Task instructions: Down to the last line, copy the records below without any change.

-------

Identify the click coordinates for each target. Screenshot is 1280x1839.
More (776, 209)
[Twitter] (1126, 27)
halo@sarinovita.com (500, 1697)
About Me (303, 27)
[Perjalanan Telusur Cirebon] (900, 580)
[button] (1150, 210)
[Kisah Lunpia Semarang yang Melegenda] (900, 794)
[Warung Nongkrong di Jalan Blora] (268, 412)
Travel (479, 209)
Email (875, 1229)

-------

Result of this exercise:
Identify the click coordinates for each target. Screenshot is 1280x1839.
More (776, 209)
[Twitter] (1126, 27)
halo@sarinovita.com (500, 1697)
About Me (303, 27)
[Perjalanan Telusur Cirebon] (900, 580)
[button] (1150, 210)
[Kisah Lunpia Semarang yang Melegenda] (900, 794)
[Warung Nongkrong di Jalan Blora] (268, 412)
Travel (479, 209)
Email (875, 1229)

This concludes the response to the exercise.